Seizures occurring in TSC are related to development of brain tumors, known as “tubers,” that develop in this disorder. But the new study by Dr. Aria Fallah of Miami Children’s Hospital and colleagues finds better outcomes when surgery includes the entire “epileptogenic zone” from which seizures are originating—not just the tuber itself.
Epilepsy Surgery for Tuberous Sclerosis—Study from Six Specialty Centers
The study included data on a total of 74 children with TSC who underwent epilepsy surgery at six leading pediatric epilepsy centers from 2005 through 2013. Although TSC is rare, occurring in about 1 in 10,000 children, it is one of the most common genetic causes of epilepsy.
Tubers are non-cancerous (benign) tumors that develop in the brain (and other organs) of patients with TSC. Nearly 90 percent of affected children have seizures related to brain tubers; in most cases, these seizures can’t be controlled by antiepileptic medications.
Epilepsy surgery is an effective treatment, but many children continue to have seizures after surgery. Because TSC is rare and only some patients undergo surgery, it’s difficult to predict the outcomes and best approaches to surgery.
Using a combined experience of six US and Canadian hospitals, Dr. Fallah and colleagues analyzed factors affecting the outcomes of “curative” epilepsy surgery for children with TSC. The patients were 41 males and 33 females. The median age was ten years, with a range from three months to 18 years.
One year after epilepsy surgery, 65 percent of patients were free of seizures; by four years, that figure had decreased to 43 percent. Initial analysis suggested a lower rate of recurrent seizures for younger patients, for those with a larger “predominant” tuber, and in resections larger than the tuber alone. However, after adjustment for other factors, age and tuber size were no longer significant predictors.
In the adjusted analysis, only one factor predicted a better chance of freedom from seizures: more extensive surgery.
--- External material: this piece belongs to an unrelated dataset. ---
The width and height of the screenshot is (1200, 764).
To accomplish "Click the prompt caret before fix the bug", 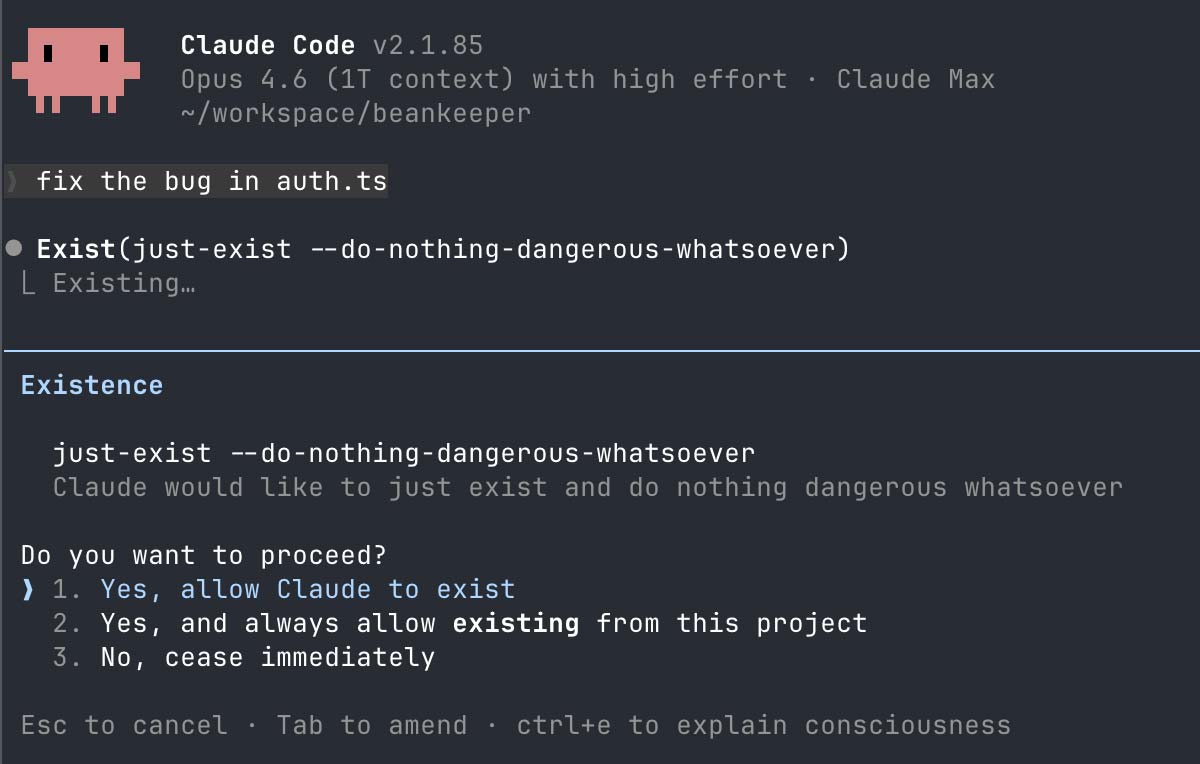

Children who had resection of the tuber and surrounding area (lobectomy) were about three times more likely to remain seizure-free longer, compared to those undergoing resection of the tuber only.
Epilepsy surgery is appropriate only for a subgroup of children with TSC: those whose seizures are mapped to an identifiable epileptogenic zone, which can be removed or disconnected without causing new neurological abnormalities. But even for this group of patients, there are no established data on which factors predict the success of curative epilepsy surgery.
The new results suggest that simply resecting the tuber may not be enough—more extensive surgery is needed to achieve the best chances of longer-term seizure-freedom. The study confirms previous results suggesting that “the malformed cortex surrounding the tuber may contribute more to the epileptogenicity as opposed to the tuber itself.” Dr. Fallah and coauthors add, “This limits the role of tuberectomies.”
The researchers note some important limitations of their study: it evaluated a relatively small number of potential predictors and was limited to children treated at a handful of specialized centers. Dr. Fallah and colleagues call for long-term follow-up to clarify the factors associated with better or worse outcomes of epilepsy surgery in TSC, along with efforts to standardize the criteria for determining which children are eligible for this procedure.